▶ **Description of the task**
Report the lines of the data below that contain the string "profile".

━━ Listed records ━━

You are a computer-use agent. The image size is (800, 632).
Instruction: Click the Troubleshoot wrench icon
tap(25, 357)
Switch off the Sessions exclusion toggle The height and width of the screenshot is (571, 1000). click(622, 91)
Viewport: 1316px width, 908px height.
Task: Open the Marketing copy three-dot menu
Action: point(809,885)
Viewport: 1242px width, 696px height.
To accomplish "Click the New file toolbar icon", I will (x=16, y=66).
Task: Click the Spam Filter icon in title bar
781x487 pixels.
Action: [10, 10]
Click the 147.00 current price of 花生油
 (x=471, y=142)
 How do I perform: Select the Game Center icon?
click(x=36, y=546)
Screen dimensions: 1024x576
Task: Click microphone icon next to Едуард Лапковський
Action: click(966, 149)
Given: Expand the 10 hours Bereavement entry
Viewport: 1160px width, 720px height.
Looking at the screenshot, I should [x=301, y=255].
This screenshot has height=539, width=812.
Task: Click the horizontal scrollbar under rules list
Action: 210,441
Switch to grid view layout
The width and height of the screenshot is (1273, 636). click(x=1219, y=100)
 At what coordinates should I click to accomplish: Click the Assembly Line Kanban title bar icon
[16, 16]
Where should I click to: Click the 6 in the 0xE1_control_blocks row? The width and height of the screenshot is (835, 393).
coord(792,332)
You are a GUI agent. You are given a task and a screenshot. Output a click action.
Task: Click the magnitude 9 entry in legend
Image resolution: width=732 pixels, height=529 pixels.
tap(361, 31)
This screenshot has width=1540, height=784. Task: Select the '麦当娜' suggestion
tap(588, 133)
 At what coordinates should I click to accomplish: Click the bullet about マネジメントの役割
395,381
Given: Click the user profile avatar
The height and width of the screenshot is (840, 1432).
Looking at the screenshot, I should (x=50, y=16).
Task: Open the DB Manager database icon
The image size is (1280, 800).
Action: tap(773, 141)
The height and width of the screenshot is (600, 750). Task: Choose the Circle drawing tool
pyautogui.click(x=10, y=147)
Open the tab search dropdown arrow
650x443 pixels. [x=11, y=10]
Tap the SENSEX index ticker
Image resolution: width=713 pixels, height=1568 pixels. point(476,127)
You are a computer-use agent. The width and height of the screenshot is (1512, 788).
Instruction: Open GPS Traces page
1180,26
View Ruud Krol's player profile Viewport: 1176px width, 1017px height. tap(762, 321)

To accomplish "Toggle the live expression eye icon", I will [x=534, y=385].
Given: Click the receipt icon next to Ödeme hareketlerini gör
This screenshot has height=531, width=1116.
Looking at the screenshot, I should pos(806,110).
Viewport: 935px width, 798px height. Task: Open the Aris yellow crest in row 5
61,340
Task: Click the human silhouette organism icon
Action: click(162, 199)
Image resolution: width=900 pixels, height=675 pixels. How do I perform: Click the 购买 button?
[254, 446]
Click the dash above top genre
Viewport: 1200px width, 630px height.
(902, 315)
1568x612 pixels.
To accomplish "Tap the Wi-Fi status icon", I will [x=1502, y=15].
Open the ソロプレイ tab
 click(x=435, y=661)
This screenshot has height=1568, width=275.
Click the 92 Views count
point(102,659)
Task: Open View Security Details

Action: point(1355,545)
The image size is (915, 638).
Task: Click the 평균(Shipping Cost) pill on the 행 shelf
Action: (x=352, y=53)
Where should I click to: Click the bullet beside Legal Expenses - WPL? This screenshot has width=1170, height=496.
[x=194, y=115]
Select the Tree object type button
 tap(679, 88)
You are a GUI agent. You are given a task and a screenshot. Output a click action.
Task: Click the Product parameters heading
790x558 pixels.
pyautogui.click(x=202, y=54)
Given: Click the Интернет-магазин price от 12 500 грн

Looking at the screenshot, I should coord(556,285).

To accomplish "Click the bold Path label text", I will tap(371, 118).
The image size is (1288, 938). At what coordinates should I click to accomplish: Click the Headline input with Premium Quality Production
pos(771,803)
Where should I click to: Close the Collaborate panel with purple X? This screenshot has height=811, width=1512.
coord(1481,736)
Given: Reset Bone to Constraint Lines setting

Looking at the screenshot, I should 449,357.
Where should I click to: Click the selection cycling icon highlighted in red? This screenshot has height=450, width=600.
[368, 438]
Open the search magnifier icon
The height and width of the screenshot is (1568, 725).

━━━

▶ **Problem solution**
Given: Click the user profile avatar
View Ruud Krol's player profile Viewport: 1176px width, 1017px height. tap(762, 321)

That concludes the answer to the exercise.